Klaus Pierwoß hat – das unterscheidet ihn schon einmal von seinem jetzt antretenden Nachfolger Hans-Joachim Frey – allzu große Vorankündigungen und Zukunftsprognosen meistens vermieden. Stattdessen wurden, jedenfalls hält sich das Gerücht hartnäckig, auf dem Fußboden des Intendantenbüros Spielpläne geklebt – grafisch einfach, inhaltlich überbordend, dispositorisch hochkomplex. Theaterstars und Auslastungszahlen wurden erst gefeiert, wenn sie denn da waren. Und weil Klaus Pierwoß mindestens so gerne feiert wie streitet, wurden Erfolge zu Partys – und auch die Partys zu Erfolgen: Dass die Lust am gemeinsamen Fest zur Kultur der Stadt gehört, dass auch Feste eine besondere Qualität haben müssen, dass nach mühsamen Verhandlungen und Auseinandersetzungen auch im kleineren Kreis gefeiert werden soll, hat der Theatermann uns Bremern wieder klargemacht.

Künstler in die Politik!

Weil die Politik keine ernsthafte Auseinandersetzung mit Kunst und Kultur mehr bot, machten Klaus Pierwoß und Katrin Rabus mit ihrer verdienstreichen Initiative „Anstoß“ selbst Kulturpolitik: Die beiden setzten Themen, spannen Netzwerke, stießen an in allen Sinnen dieses Wortes. Dass diese Arbeit irgendwann ein überraschendes, fast abruptes Ende fand, mag an einem Generationswechsel liegen – sicher aber auch an Entsolidarisierung und dem Einzug von Unehrlichkeit, Politik und übermäßigem so genanntem „Controlling“ in die Szene; bis heute haben viele dazu kein eigenes Verhältnis gefunden.

**AUFGABEN:**
**a)** Übersetzen Sie den Satz „Theaterstars und Auslastungszahlen wurden erst gefeiert, wenn sie denn da waren.“ aus dem Text über Klaus Pierwoß ins Englische.
**b)** Tippen Sie aus dem Text über Klaus Pierwoß den Abschnitt ab, der mit den Worten „Künstler in die“ einsetzt und mit „eigenes Verhältnis gefunden.“ schließt.
Für die Bearbeitung sind die Einträge ohne Bedeutung.

(Datensatzeinträge)
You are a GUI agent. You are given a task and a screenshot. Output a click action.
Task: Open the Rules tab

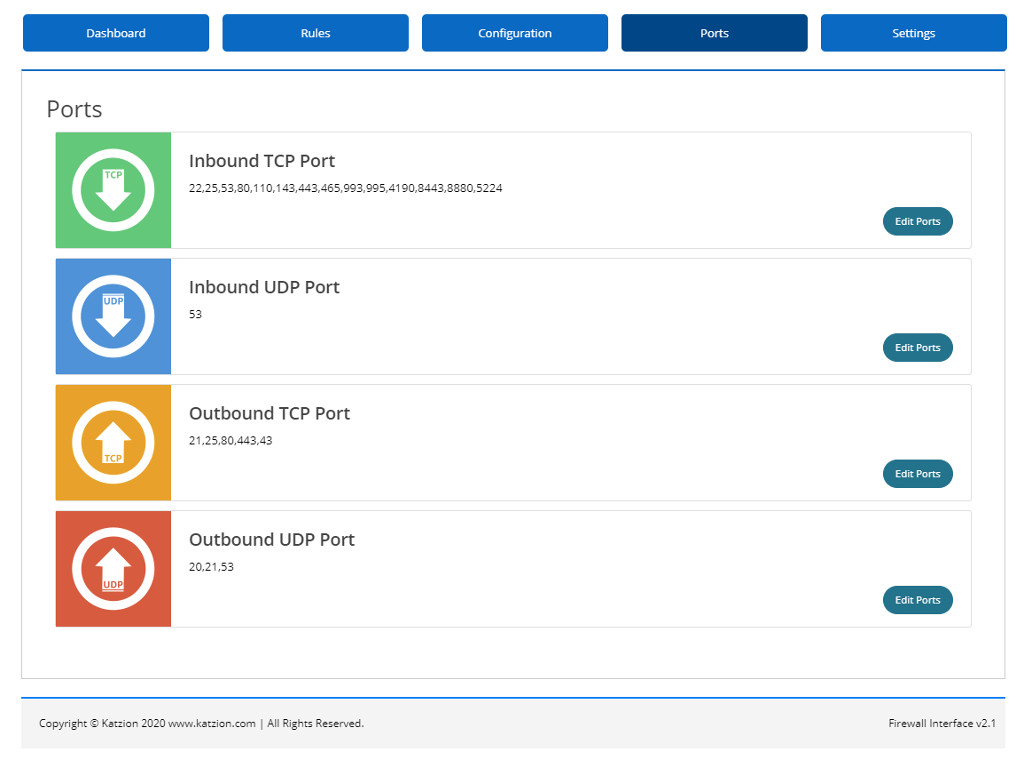315,32
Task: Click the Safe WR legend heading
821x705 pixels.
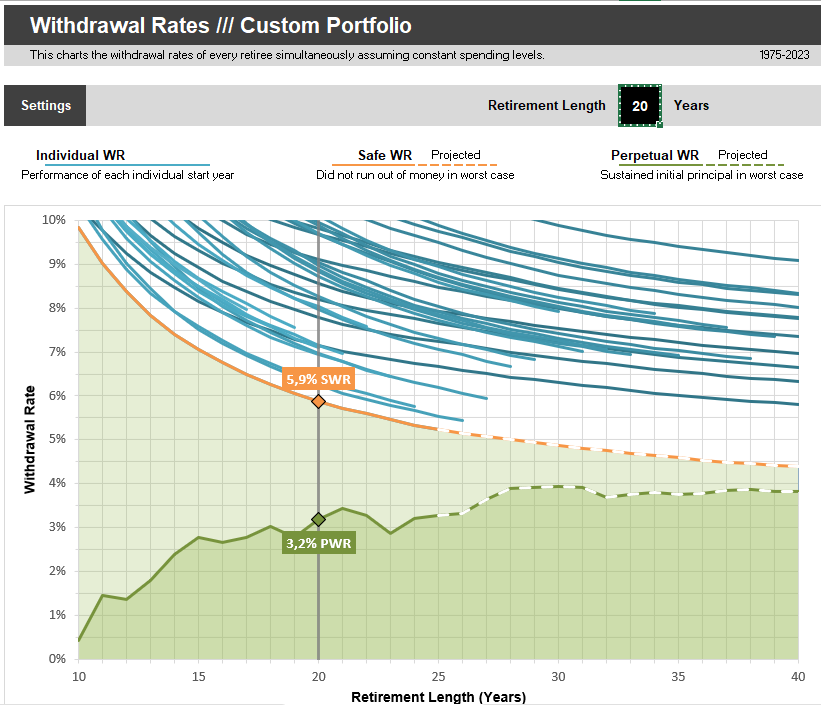Action: point(385,155)
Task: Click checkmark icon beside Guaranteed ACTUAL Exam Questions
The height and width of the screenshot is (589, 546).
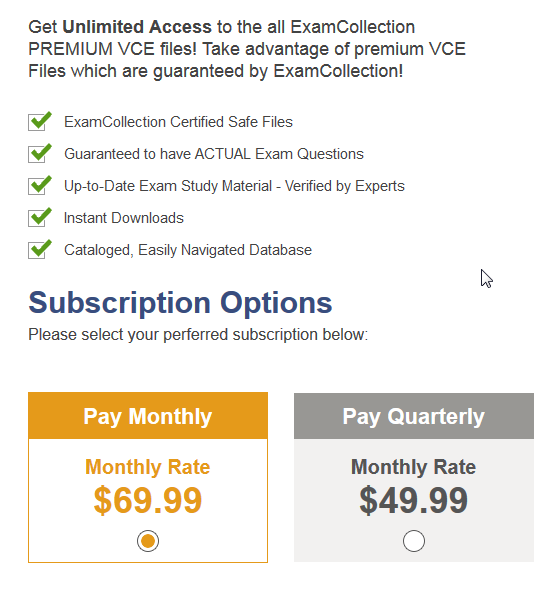Action: pos(40,153)
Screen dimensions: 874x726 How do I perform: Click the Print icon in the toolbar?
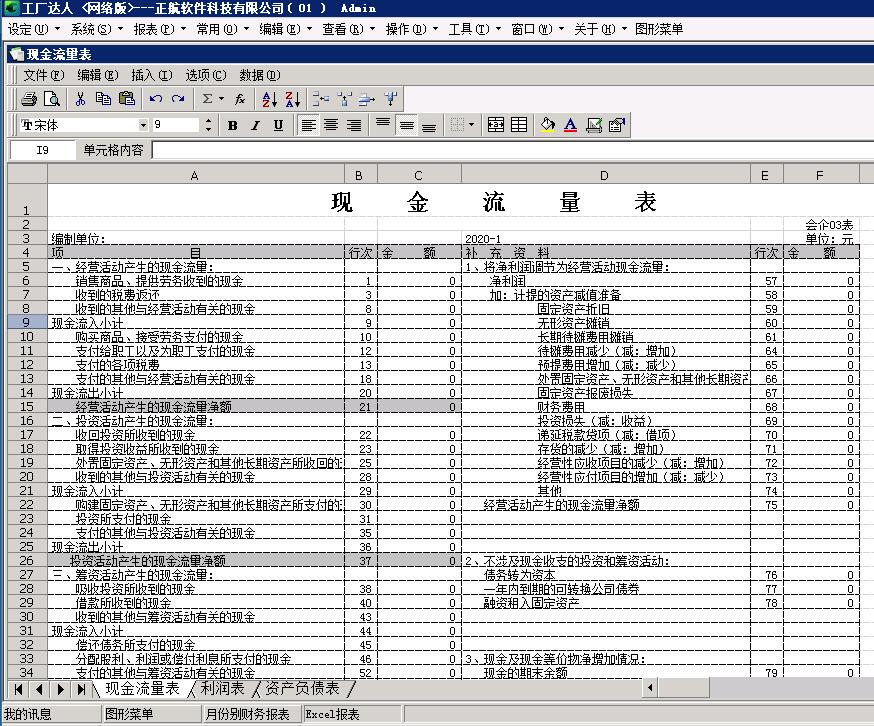(x=29, y=99)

**LÖSUNGEN:**
**a)** Theater stars and attendance figures were only celebrated once they had actually arrived.

**b)**
Künstler in die Politik!

Weil die Politik keine ernsthafte Auseinandersetzung mit Kunst und Kultur mehr bot, machten Klaus Pierwoß und Katrin Rabus mit ihrer verdienstreichen Initiative „Anstoß“ selbst Kulturpolitik: Die beiden setzten Themen, spannen Netzwerke, stießen an in allen Sinnen dieses Wortes. Dass diese Arbeit irgendwann ein überraschendes, fast abruptes Ende fand, mag an einem Generationswechsel liegen – sicher aber auch an Entsolidarisierung und dem Einzug von Unehrlichkeit, Politik und übermäßigem so genanntem „Controlling“ in die Szene; bis heute haben viele dazu kein eigenes Verhältnis gefunden.